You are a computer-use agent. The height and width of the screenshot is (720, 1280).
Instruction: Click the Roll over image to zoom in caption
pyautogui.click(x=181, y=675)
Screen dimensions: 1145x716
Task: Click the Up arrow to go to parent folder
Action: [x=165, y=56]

- **WHAT TO WORK ON**:
Print the records once more, exactly as they were given.

- **OUTPUT**:
You are a computer-use agent. The height and width of the screenshot is (720, 1280).
Instruction: Click the Roll over image to zoom in caption
pyautogui.click(x=181, y=675)
Screen dimensions: 1145x716
Task: Click the Up arrow to go to parent folder
Action: [x=165, y=56]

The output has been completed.